The main criticism leveled at Guillaume Bardet, the designer who crafted Notre Dame's new furnishings, is that he opted for the simplicity of line that characterizes the cathedral's new baptistery, ambo, altar, cathedra, and tabernacle.

This choice of simplicity, reinforced by the plain bronze used to make the furniture, was imposed by the monumental nature of the building.

“The grandeur of the monument invites humility,” he explains. He adds that the neo-Gothic ornamentation imitating a medieval style, added by Viollet-le-Duc in the 19th century, also argued in favor of a sober, harmonious decorum.

His detractors criticize him for having reduced and minimized the symbolic grandeur that practicing Catholics expect in the furniture on which Christ's Eucharistic sacrifice is perpetuated during Mass.

Bardet argues in his own defense that the cathedral's furnishings must also “speak” to the majority of visitors, who are far from familiar with the Catholic liturgy.

Mutual enrichment

The arguments put forward by some of the designer's critics seem to reflect a nostalgia on their part for a more grandiose and spectacular decoration. There may also be a mistrust of contemporary art, which is suspected of diminishing or erasing any distinctive sign of a transcendent presence.

In this respect, it's worth remembering that all the popes of the Vatican II era, from Paul VI to Francis, have constantly called for the ingenuity and virtuosity of contemporary artists to help the Church better speak of Christ to the minds of the third millennium.

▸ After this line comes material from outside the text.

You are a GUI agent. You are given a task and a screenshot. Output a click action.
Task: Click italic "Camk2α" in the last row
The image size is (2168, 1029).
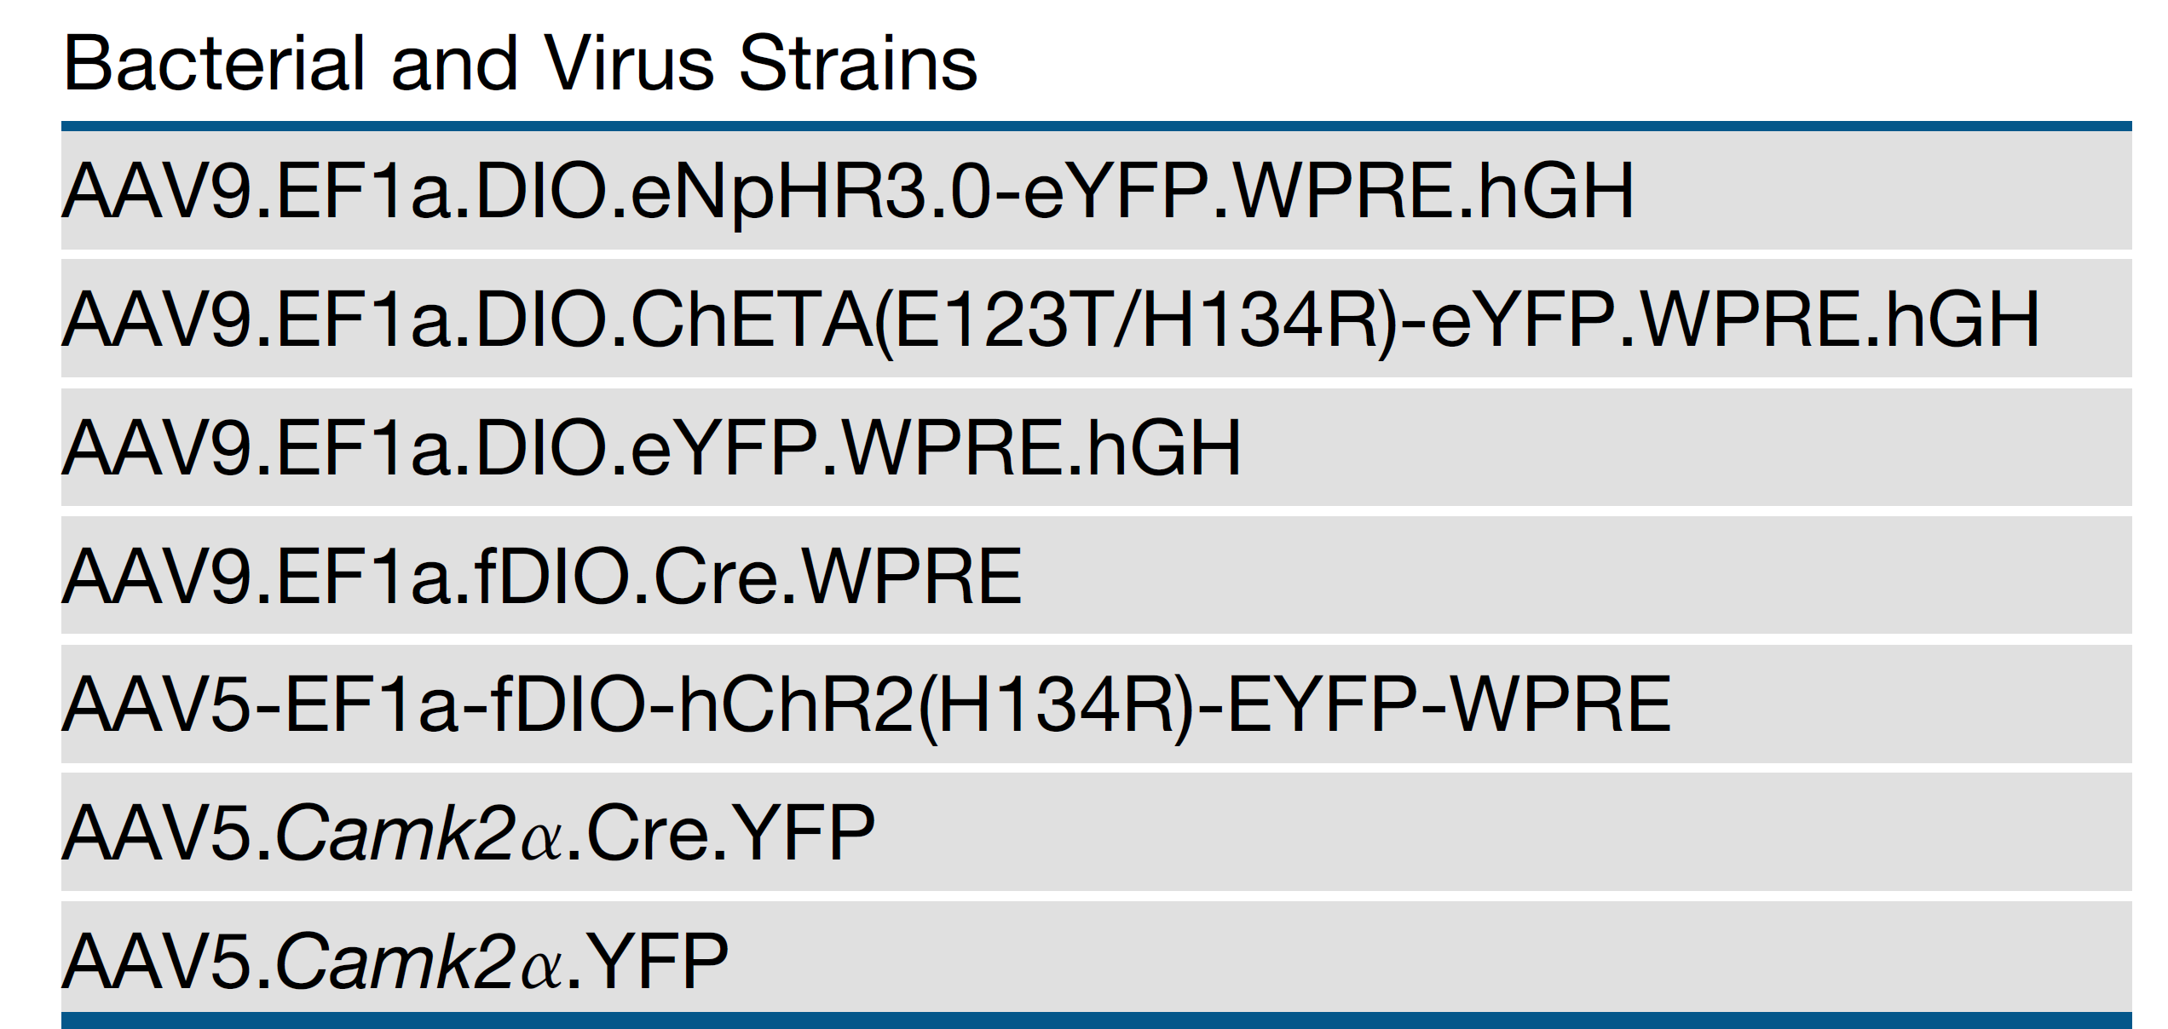point(419,962)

The Church needs the art and artists of its time, and vice versa: “This partnership has been a source of mutual enrichment,” as John Paul II reminded us (Letter to Artists, 1999). The restoration of Notre Dame of Paris has reinforced this cooperation between modern art and Christian revelation.

The choice of simplicity that inspired the choice of furnishings designed by Guillaume Bardet is not devoid of brilliance and elevation, contrary to what some critics suggest. After all, isn't simplicity a common language that encourages encounters and recognitions that are a priori improbable?

St. Bernard, reformer of the Cistercian order, whose architecture glorifies simplicity and purity, recommended that his monks imitate God's simplicity by contemplating his humanity. Isn't simplicity also what contemporary audiences, saturated by the sophistication and complexity of the society in which they live, are looking for?